Afghans are returning home in ever greater numbers despite landmines and massive destruction. On Monday UNHCR organised the first assisted return of internally displaced people.
31 December 2001
Internally displaced persons in Afghanistan's Panjshir Valley. Some have started returning home. UNHCR/F.Camargo

KABUL, Dec. 31 (UNHCR) - With security and political stability progressively returning to Afghanistan, tens of thousands of refugees and internally displaced persons are returning to their homes despite landmines and the massive destruction in many areas caused by two decades of war and drought.

In the last two months an estimated 60,000 refugees returned home from Pakistan and Iran, while over 30,000 internally displaced Afghans went back to the capital of Kabul since late November.

At the same time, several hundred civilians continue to leave the country for Pakistan every day.

"They're coming to Kabul because it's safe and more prosperous and because the international security force will be here," Daniel Endres, UNHCR's deputy chief of mission, said. "This could be a cause for concern. There is a limit to the absorption capacity of the capital."

On Monday, UNHCR undertook its first assisted return of internally displaced people, with 105 families returning from the Panjshir Valley to the homes they fled three years ago in the Shomali Plain east of Kabul.

"This is the start of what we hope will be a daily assisted return to the Shomali Plain," UNHCR spokeswoman Maki Shinohara said. About 200,000 villagers fled the region between 1998 and 2000 during fighting between Taliban and Northern Alliance forces.

A convoy of 27 buses and trucks operated by the International Organization for Migration took the families to three villages in the Shomali Plain where they were given shelter-repair kits to help reconstruct damaged homes. The return was preceded by a mine clearance operation in the villages and adjacent fields.

UNHCR and other UN agencies have scaled back their original plans to move 4,000 Tajik families, with many of those who registered for the move deciding to wait until spring.

"Generally people do not want to move in winter, they'd rather wait until the planting season in the spring," Endres said.
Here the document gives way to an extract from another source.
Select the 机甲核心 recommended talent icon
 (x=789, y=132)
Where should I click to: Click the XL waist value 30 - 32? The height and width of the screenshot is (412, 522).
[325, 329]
About half of the displaced are squatting around the capital, including 2,500 families living in an old Soviet compound. Another 4,000 people are living in what UNHCR officials described as "difficult conditions" in the Panjshir Valley, a canyon that stretches 150 kilometres north of Shomali.

Mines pose the main obstacle to those wishing to return, with local hospitals in the Shomali area alone receiving about five people a day injured by explosions. "UNHCR will assist returns to areas cleared by de-mining agencies," the refugee agency said in a statement, adding that it was also ready to help with quick impact projects. "But more substantive development assistance, such as infrastructure repair and job creation, is needed to make these returns sustainable,"

An estimated 1.3 million people have been displaced within Afghanistan by 22 years of war, while another 3.5 million sought refuge in neighbouring Iran and Pakistan.

The agency has cautioned over the past few weeks against a massive return of the 3.5 million Afghan refugees currently in Pakistan and Iran, saying that the country was not ready to receive a large influx of people. It cited the presence of land mines in many regions as well as insecure roads, especially in the south and east of the country, as major reasons for arranging returns in an orderly fashion.